Religion: Stephen Mattson In Sojourners: “American ‘Christianity’ Has Failed”

https://sojo.net/articles/american-christianity-has-failed

“Because while the gospels instruct followers of Christ to help the poor, oppressed, maligned, mistreated, sick, and those most in need of help, Christians in America have largely supported measures that have rejected refugees, refused aid to immigrants, cut social services to the poor, diminished help for the sick, fueled xenophobia, reinforced misogyny, ignored racism, stoked hatred, reinforced corruption, and largely increased inequality, prejudice, and fear.

. . . .

By these standards — and by the ultimate example that Jesus himself set for us by example — mainstream Christianity in America has failed. It looks nothing like Jesus.
But the reality is that following Jesus is extremely hard. It demands giving away your most prized possessions and abandoning your biggest fears. So while there might be political, economic, financial, and safety reasons for implementing policies that harm people and refuse them help, there are certainly no gospel reasons.

Nobody understood this better than the early church.

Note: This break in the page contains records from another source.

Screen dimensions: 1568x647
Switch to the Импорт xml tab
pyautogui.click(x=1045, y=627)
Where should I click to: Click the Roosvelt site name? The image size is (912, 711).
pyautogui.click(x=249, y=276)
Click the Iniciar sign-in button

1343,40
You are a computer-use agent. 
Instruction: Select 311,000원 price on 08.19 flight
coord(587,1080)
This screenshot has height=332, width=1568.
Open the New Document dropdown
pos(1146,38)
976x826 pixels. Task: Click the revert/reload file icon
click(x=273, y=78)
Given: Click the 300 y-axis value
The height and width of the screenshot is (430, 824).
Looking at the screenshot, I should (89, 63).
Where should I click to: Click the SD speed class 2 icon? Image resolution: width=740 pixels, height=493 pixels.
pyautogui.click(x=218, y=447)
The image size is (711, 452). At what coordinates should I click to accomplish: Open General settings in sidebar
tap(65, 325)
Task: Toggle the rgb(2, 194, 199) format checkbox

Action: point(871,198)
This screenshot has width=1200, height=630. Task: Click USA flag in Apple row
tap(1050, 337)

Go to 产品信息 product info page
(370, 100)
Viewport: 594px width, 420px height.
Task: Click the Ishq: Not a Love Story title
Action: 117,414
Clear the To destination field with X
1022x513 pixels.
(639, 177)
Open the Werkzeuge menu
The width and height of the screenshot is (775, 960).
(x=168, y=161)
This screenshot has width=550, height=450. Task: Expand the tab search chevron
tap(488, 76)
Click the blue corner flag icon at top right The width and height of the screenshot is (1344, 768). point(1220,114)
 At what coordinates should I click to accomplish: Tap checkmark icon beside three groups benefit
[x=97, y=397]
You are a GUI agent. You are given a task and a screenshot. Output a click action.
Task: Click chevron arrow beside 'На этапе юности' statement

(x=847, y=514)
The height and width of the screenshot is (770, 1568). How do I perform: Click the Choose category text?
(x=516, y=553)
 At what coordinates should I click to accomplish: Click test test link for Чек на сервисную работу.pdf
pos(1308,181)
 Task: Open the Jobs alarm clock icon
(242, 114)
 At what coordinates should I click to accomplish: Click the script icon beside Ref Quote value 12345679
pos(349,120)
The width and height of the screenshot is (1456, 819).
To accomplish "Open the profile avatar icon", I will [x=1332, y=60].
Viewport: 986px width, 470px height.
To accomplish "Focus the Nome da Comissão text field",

Those first Christ followers who refused to bow to the emperor and go along with the policies of the Roman government. For them, they gave everything — to the point of being persecuted, arrested, tortured, and eventually martyred — for the purpose of serving Christ and serving others, the result of choosing to dedicate their lives to the truths of Jesus rather than the ideals of the ruling empire.

The question is, will American Christians ever learn to do the same?”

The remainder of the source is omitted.